Quantization Sequence Matters
A heuristic search of quantization flow sequences to demonstrate quantization flow optimality for K=3 module WDR.
Listen to an audio summary of this paper, generated by Notebook LM:
Edge applications, such as collaborative robotics and spacecraft rendezvous, demand efficient 6D object pose estimation on resource-constrained embedded platforms. Existing 6D object pose estimation networks are often too large for such deployments, necessitating compression while maintaining reliable performance.
To address this challenge, we introduce Modular Quantization-Aware Training (MQAT), an adaptive and mixed-precision quantization-aware training strategy that exploits the modular structure of modern 6D object pose estimation architectures. MQAT guides a systematic gradated modular quantization sequence and determines module-specific bit precisions, leading to quantized models that outperform those produced by state-of-the-art uniform and mixed-precision quantization techniques.
Our experiments showcase the generality of MQAT across datasets, architectures, and quantization algorithms.
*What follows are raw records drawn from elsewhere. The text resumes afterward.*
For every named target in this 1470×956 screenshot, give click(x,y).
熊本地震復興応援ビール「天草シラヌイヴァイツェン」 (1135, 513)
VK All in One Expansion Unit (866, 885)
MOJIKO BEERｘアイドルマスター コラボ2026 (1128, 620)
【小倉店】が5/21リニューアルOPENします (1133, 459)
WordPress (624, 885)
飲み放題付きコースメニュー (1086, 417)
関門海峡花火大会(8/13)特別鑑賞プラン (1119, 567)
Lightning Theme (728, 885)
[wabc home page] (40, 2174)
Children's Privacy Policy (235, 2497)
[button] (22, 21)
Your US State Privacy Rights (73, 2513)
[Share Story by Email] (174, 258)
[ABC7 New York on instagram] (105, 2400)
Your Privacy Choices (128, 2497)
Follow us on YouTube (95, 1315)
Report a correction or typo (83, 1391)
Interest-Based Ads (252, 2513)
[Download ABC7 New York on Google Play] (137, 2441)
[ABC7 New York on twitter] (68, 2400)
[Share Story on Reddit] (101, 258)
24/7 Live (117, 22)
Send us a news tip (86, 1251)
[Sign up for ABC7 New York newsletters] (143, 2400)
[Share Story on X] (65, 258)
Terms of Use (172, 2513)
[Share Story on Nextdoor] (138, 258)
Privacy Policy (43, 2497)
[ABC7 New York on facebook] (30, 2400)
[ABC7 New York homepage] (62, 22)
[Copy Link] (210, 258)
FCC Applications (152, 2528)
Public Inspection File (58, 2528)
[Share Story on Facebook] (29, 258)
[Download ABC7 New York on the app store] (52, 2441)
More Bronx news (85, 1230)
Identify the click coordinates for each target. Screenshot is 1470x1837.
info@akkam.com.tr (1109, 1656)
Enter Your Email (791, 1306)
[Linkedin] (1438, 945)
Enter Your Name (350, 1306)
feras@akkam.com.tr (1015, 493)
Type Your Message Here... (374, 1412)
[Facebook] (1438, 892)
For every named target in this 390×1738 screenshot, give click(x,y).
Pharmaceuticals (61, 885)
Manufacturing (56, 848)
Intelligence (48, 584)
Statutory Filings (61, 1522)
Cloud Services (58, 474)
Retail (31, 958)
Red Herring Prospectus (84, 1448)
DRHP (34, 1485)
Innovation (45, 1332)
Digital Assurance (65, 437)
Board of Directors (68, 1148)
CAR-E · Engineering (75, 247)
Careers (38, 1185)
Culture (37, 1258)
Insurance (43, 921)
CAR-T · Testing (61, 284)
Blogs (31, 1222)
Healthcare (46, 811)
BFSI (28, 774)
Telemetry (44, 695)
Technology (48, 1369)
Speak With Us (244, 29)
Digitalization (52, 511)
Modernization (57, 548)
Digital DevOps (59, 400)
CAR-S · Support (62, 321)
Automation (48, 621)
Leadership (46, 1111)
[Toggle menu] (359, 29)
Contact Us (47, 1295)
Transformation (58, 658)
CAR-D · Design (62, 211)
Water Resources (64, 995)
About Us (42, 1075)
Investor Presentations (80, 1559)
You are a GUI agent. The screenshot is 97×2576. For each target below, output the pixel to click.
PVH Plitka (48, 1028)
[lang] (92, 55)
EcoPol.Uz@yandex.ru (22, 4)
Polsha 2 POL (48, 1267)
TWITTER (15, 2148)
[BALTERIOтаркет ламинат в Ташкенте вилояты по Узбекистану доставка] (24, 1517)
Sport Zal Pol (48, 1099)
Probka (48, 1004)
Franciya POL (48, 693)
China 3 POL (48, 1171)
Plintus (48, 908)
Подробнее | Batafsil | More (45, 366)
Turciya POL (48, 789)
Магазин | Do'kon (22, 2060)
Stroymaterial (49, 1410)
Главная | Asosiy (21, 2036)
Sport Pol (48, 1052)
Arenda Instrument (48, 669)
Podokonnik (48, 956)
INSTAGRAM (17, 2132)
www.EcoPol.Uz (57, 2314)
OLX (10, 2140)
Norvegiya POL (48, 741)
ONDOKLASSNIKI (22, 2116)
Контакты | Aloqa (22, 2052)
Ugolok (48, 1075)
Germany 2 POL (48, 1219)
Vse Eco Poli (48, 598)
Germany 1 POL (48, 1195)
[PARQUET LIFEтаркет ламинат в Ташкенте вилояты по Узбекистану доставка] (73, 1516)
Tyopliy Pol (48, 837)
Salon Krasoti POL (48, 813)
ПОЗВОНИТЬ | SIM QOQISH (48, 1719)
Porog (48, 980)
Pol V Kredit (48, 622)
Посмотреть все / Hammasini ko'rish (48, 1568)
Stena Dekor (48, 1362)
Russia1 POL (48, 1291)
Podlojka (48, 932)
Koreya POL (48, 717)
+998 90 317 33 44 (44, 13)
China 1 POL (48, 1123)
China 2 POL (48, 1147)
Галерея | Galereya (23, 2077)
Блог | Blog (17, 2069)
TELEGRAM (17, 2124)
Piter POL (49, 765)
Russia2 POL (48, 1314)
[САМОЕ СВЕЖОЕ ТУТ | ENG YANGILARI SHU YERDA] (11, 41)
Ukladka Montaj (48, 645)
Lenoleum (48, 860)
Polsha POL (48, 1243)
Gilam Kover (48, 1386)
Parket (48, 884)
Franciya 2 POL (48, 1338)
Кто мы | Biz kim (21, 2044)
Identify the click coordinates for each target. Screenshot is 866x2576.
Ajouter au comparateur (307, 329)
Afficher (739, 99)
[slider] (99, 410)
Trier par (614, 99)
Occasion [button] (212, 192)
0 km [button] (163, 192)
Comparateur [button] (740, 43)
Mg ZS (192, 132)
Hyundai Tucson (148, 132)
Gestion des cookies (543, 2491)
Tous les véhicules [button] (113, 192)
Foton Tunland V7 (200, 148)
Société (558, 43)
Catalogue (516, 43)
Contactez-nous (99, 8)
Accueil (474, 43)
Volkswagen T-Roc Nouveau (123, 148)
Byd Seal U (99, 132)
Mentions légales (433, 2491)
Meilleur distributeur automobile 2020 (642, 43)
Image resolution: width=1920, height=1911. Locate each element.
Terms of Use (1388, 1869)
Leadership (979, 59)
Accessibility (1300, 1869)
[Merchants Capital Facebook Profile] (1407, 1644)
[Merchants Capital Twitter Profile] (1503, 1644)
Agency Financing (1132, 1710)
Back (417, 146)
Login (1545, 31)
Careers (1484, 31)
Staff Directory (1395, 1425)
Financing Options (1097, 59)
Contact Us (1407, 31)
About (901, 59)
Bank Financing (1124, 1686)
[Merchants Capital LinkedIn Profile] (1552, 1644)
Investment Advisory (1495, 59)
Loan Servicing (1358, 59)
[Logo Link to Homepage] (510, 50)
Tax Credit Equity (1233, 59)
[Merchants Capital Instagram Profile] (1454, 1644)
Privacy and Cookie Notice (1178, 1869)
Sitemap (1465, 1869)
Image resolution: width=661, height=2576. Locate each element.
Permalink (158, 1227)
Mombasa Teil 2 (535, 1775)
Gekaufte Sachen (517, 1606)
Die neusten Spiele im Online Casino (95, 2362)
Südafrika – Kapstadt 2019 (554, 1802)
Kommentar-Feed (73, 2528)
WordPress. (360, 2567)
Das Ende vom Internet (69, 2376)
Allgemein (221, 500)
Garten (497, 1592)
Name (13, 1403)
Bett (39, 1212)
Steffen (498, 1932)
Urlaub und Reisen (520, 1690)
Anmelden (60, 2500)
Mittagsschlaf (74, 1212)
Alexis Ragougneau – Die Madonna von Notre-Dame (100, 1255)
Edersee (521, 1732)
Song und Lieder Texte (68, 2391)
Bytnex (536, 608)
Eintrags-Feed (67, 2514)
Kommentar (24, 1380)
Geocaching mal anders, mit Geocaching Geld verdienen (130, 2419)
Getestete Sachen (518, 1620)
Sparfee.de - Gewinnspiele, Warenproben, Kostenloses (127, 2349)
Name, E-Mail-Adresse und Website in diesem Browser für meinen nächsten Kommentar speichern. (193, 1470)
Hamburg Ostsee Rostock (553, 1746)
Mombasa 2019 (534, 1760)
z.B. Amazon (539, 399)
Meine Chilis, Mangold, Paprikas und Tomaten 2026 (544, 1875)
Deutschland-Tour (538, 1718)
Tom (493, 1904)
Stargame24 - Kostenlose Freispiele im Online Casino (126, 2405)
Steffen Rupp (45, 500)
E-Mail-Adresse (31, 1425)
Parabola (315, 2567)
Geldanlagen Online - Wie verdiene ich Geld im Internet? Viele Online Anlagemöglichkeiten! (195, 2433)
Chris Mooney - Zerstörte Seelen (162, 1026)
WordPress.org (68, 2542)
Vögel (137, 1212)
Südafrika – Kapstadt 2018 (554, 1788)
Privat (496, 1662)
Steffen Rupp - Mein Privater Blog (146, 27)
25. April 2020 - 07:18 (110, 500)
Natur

Additionally, we observe that MQAT quantized models can achieve an accuracy boost (> 7% ADI-0.1d) over the baseline full-precision network while reducing model size by a factor of 4x or more.
Modular Quantization-Aware Training (MQAT): MQAT leverages the modular structure of 6D object pose estimation networks to apply mixed-precision quantization, optimizing performance while minimizing computational costs.
Enhanced Edge Efficiency: Specifically designed for resource-constrained edge devices, MQAT supports applications like collaborative robotics and spacecraft rendezvous, providing efficient and accurate 6D object pose estimation.
Quantization Flow Control: MQAT introduces a unique quantization flow control that optimally sequences the quantization of different modules (e.g., Backbone, Rotation Head, and PnP-Patch), ensuring minimal performance loss during model compression.
Superior Compression with High Accuracy: Compared to traditional quantization techniques like LSQ and HAWQ-V3, MQAT achieves higher accuracy (up to 7% boost in ADI-0.1d) with greater compression, reducing model sizes by up to 4x or more.
Broad Applicability Across Datasets and Architectures: MQAT demonstrates versatility by achieving improvements in both 6D pose estimation and object detection tasks, validated across multiple datasets.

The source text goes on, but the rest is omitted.